800 - nrow(FAA_merge)
## [1] 13
Thirteen total observations have been deemed abnormal and have consequently been removed.
Note: We have retained observations with missing values.
In step 7, we repeat step 4 but with the dataset that now only contains normal flights. We therefore check the structure of the combined dataset as well as provide summary statistics.
# Observe the structure of the Merged and Filtered Dataset
str(FAA_merge)
## Classes 'tbl_df', 'tbl' and 'data.frame': 787 obs. of 8 variables:
## $ aircraft : chr "boeing" "boeing" "boeing" "boeing" ...
## $ duration : num 98.5 125.7 112 196.8 90.1 ...
## $ no_pasg : num 53 69 61 56 70 55 54 57 61 56 ...
## $ speed_ground: num 107.9 101.7 71.1 85.8 59.9 ...
## $ speed_air : num 109 103 NA NA NA ...
## $ height : num 27.4 27.8 18.6 30.7 32.4 ...
## $ pitch : num 4.04 4.12 4.43 3.88 4.03 ...
## $ distance : num 3370 2988 1145 1664 1050 ...
# View the summary statistics of the Merged and Filtered Dataset
summary(FAA_merge)
## aircraft duration no_pasg speed_ground
## Length:787 Min. : 41.95 Min. :29.00 Min. : 33.57
## Class :character 1st Qu.:119.68 1st Qu.:55.00 1st Qu.: 66.01
## Mode :character Median :154.24 Median :60.00 Median : 79.73
## Mean :154.80 Mean :60.13 Mean : 79.61
## 3rd Qu.:189.62 3rd Qu.:65.00 3rd Qu.: 92.13
## Max. :305.62 Max. :87.00 Max. :136.66
##
## speed_air height pitch distance
## Min. : 90.00 Min. : 0.08611 Min. :2.284 Min. : 41.72
## 1st Qu.: 96.16 1st Qu.:23.46558 1st Qu.:3.654 1st Qu.: 902.82
## Median :100.99 Median :30.16708 Median :4.014 Median :1267.76
## Mean :103.67 Mean :30.29378 Mean :4.015 Mean :1541.02
## 3rd Qu.:109.48 3rd Qu.:36.98364 3rd Qu.:4.385 3rd Qu.:1960.41
## Max. :136.42 Max. :59.94596 Max. :5.927 Max. :6309.95
## NA's :591
There are 787 observations and 8 variables in this dataset.
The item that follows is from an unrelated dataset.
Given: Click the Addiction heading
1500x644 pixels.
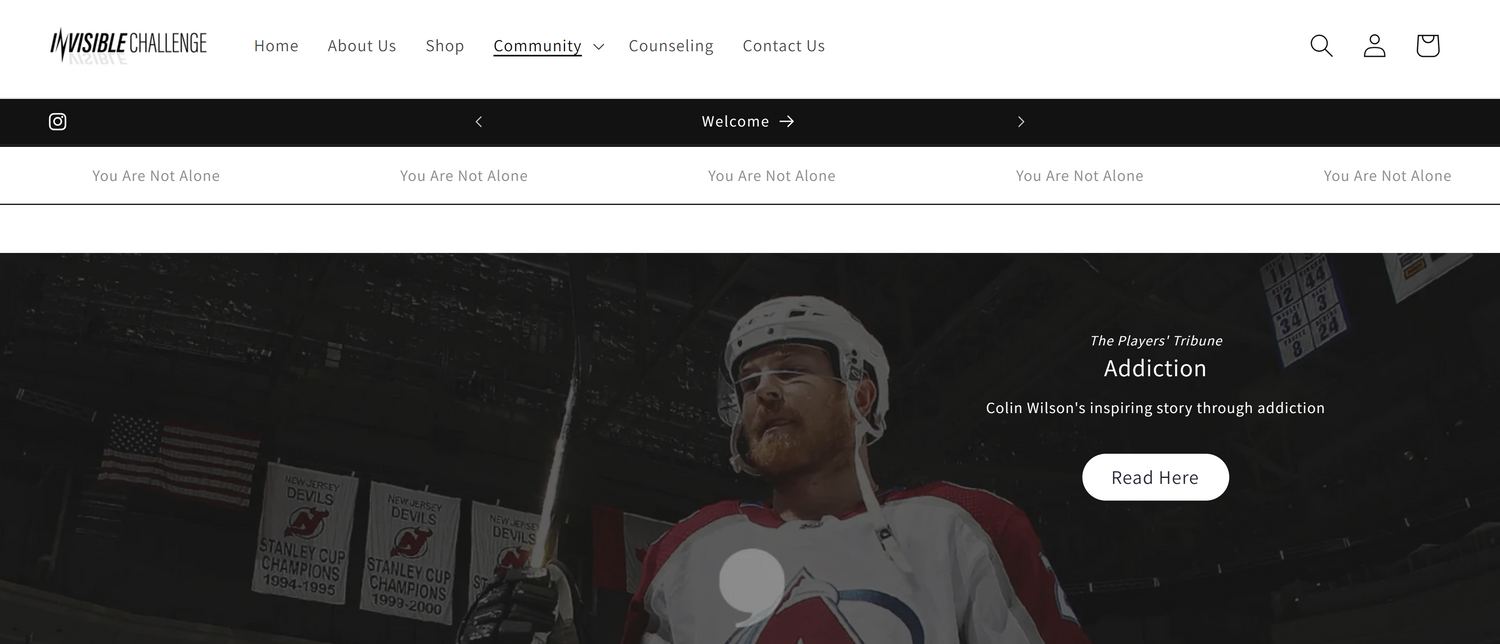Looking at the screenshot, I should pos(1155,369).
The variable speed_air
has 591 missing values.
Let us create histograms for our 7 numeric variables. These histograms will provide insight regarding the distribution and variability of the observations within each variable. See Step 9 for conclusions regarding these histograms.
par(mfrow = c(4,2))
hist(FAA_merge$duration, main = "duration", xlab = NA)
hist(FAA_merge$no_pasg, main = "no_pasg", xlab = NA)
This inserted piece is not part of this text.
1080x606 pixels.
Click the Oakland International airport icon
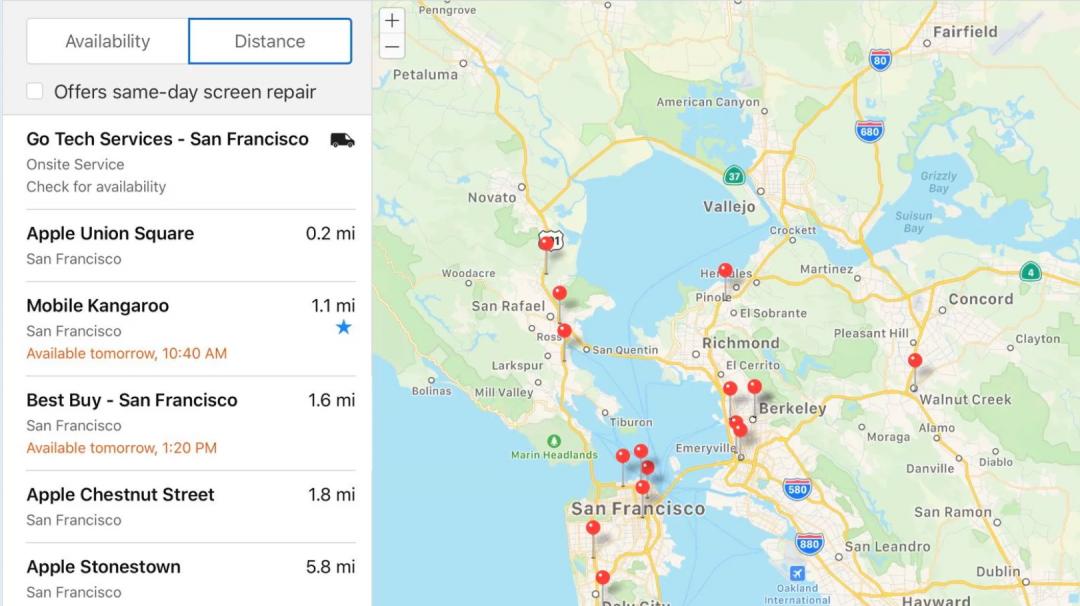pos(797,574)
hist(FAA_merge$speed_ground, main = "speed_ground", xlab = NA)
hist(FAA_merge$speed_air, main = "speed_air", xlab = NA)
hist(FAA_merge$height, main = "height", xlab = NA)
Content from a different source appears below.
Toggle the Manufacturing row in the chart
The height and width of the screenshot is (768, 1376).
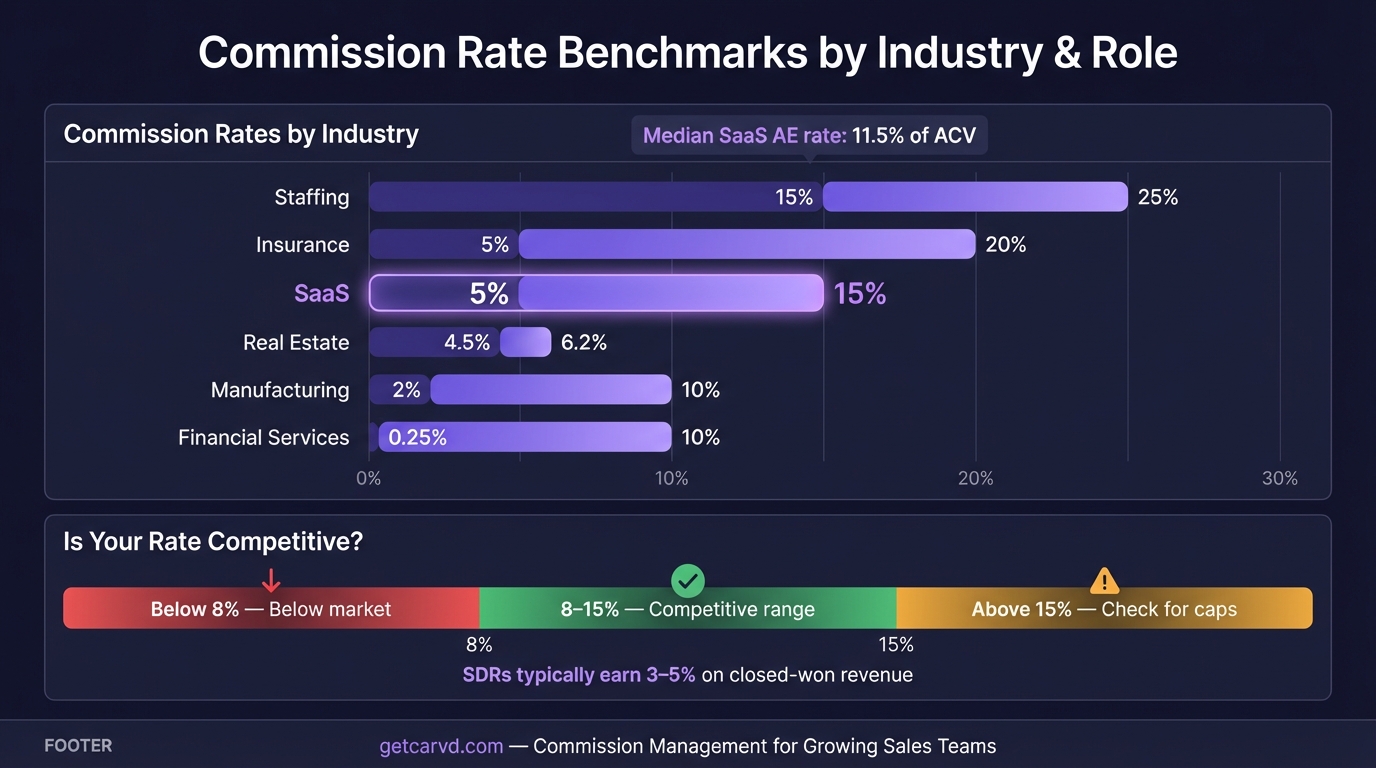click(x=520, y=389)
hist(FAA_merge$pitch, main = "pitch", xlab = NA)
hist(FAA_merge$distance, main = "distance", xlab = NA)
Another “presentation slide” one might want to present to the FAA agents would include the following points:
Given the fact that our dataset no longer includes flights deemed “abnormal,” we can say that a normal flight’s ground speed on average is around 80 MPH, and the distribution of the variation in ground speed is symmetrical. This is different than the distribution of air speed, which is around 100 MPH but is strongly skewed to the right (meaning there are likely outliers).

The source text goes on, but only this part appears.